Etiquette and a Prominent Royal Flag

The flag draped coffin carried past mourners.

In its worldwide coverage of the shocking, early death, of Princess Diana, the press missed some subtle nuances of British regal etiquette and protocol regarding the flag draping her coffin.  

Wrote Kevin Harrington, of Scarborough Ontario, and publisher of Flagscan, "Never has a flag figured so conspicuously in the minds of millions as did the Royal flag draped over the coffin of Diana, Princess of Wales, in her funeral procession." adding, "This Royal flag, commonly but not correctly, referred to as a Royal standard."
Diana's personal coat of arms 
Of the variations in the real Royal standard, Harrington elaborated, "Prince Charles has a personal standard, or banner, with different markings and additions as Prince of Wales." 
The late-Queen Mother's flag draped coffin is brought past mourners.

The late-"Queen Mother," had her coat of arms added to the coat of arms of the sovereign. The late-Princess Margaret had, and Princess Anne has, the white bar across the top with specific markings.

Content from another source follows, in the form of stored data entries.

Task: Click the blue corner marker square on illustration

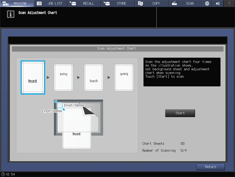Action: 60,105
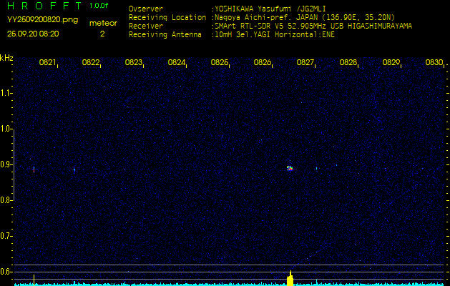Screen dimensions: 450x286
Task: Click the kHz axis unit label
Action: point(6,58)
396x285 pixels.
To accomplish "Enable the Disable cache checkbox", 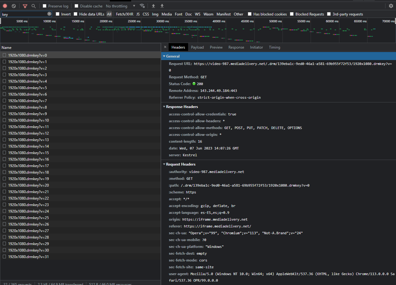I will 76,6.
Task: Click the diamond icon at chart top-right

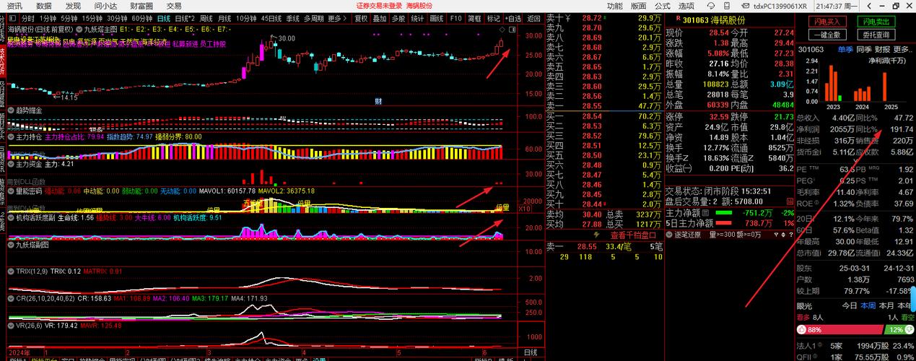Action: pos(502,30)
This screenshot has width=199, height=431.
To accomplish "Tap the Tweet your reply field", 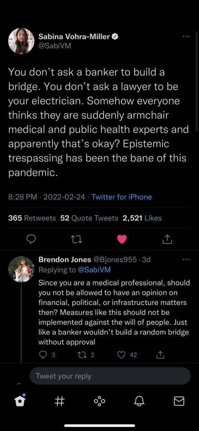I will pos(110,376).
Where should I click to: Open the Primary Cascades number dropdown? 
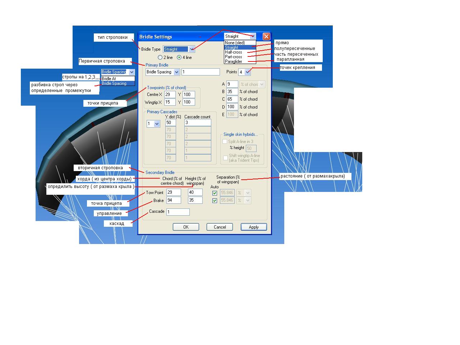(157, 124)
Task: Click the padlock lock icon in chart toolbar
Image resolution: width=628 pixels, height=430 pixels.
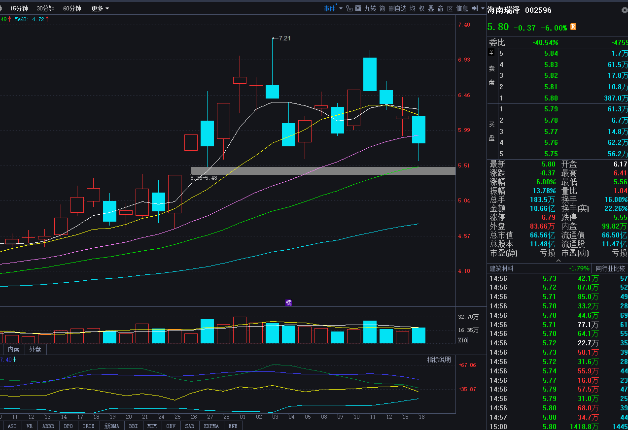Action: [349, 8]
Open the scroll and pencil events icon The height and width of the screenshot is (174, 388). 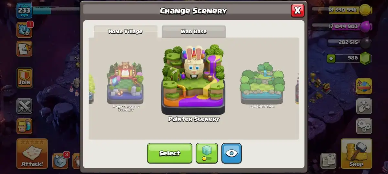coord(24,49)
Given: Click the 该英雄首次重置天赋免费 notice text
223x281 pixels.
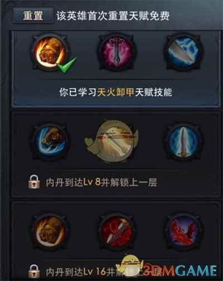Looking at the screenshot, I should point(113,16).

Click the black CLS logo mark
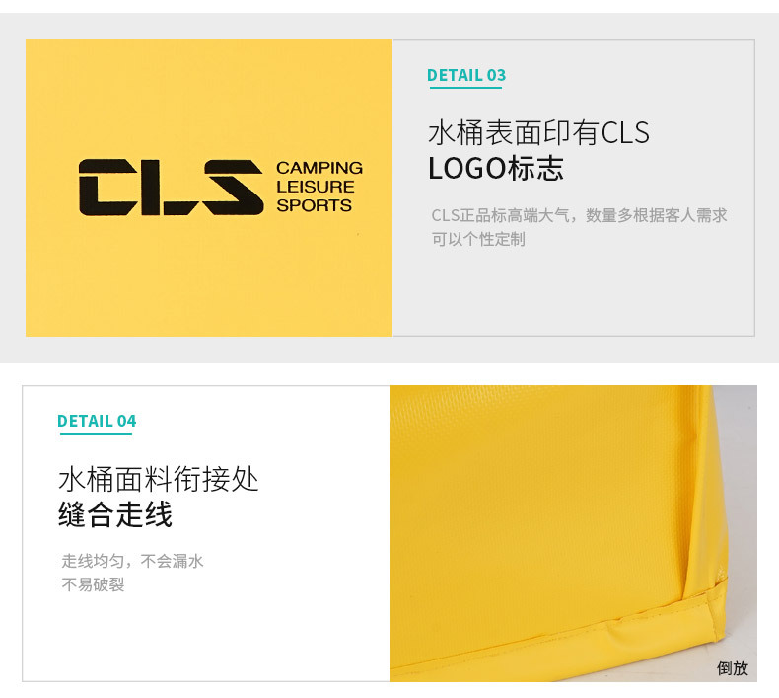tap(171, 187)

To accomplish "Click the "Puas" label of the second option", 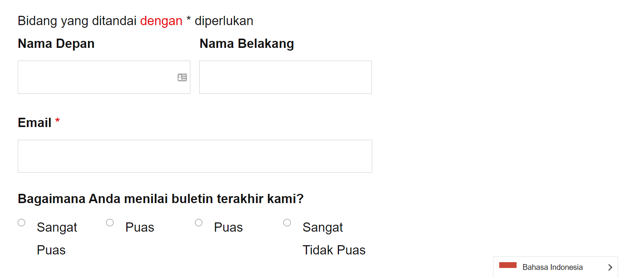I will (x=140, y=227).
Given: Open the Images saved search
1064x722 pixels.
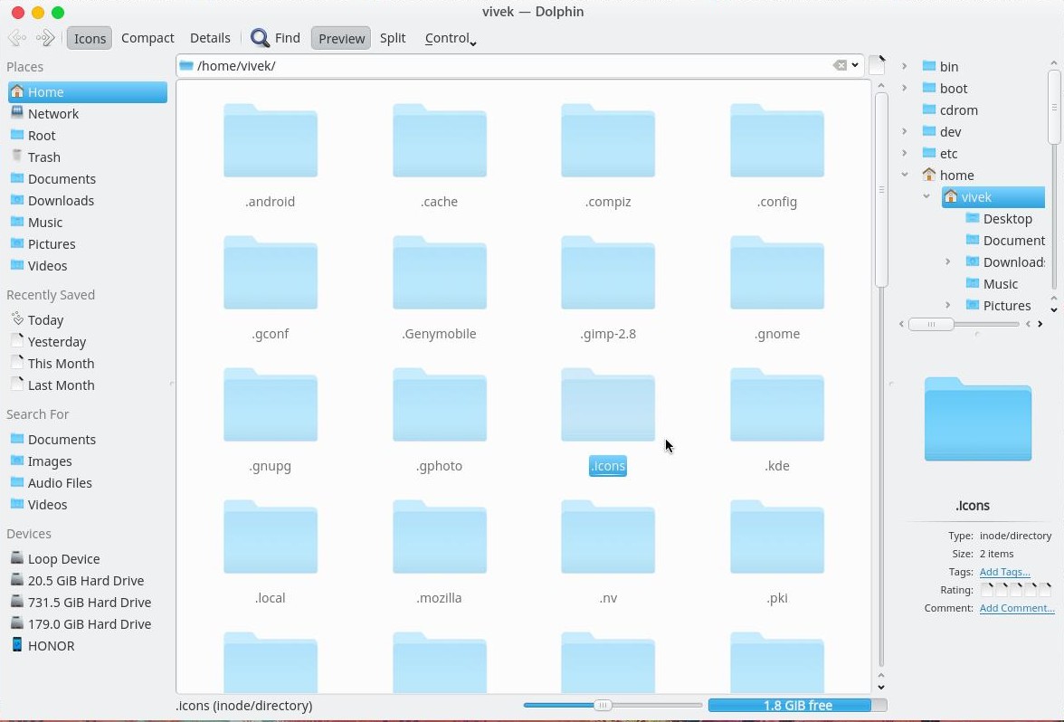Looking at the screenshot, I should [52, 461].
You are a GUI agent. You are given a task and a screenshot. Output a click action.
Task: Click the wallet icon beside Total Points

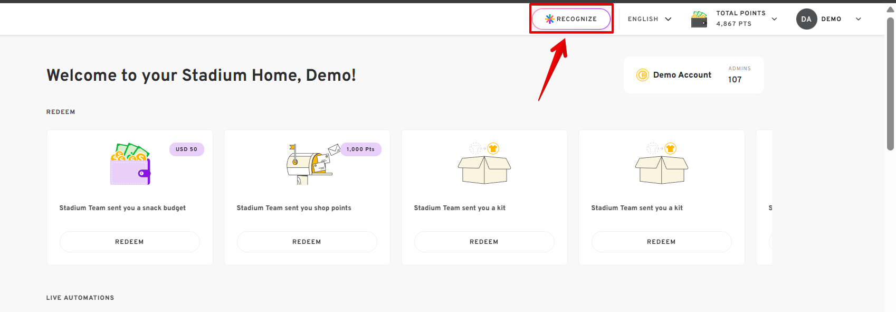click(699, 19)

On the other hand, Harrington explained, the flag that had been draped over Diana's coffin, "had a quite prominent wide white border with tiny black markings, which represent the heraldic fur, ermine." That particular flag designated one's membership in the royal family, but who was without a personal standard. 

Harrington advised reporters who need help understanding their standards, to contact any vexillologist, adding one "would be happy to make calls on the flagpole near you."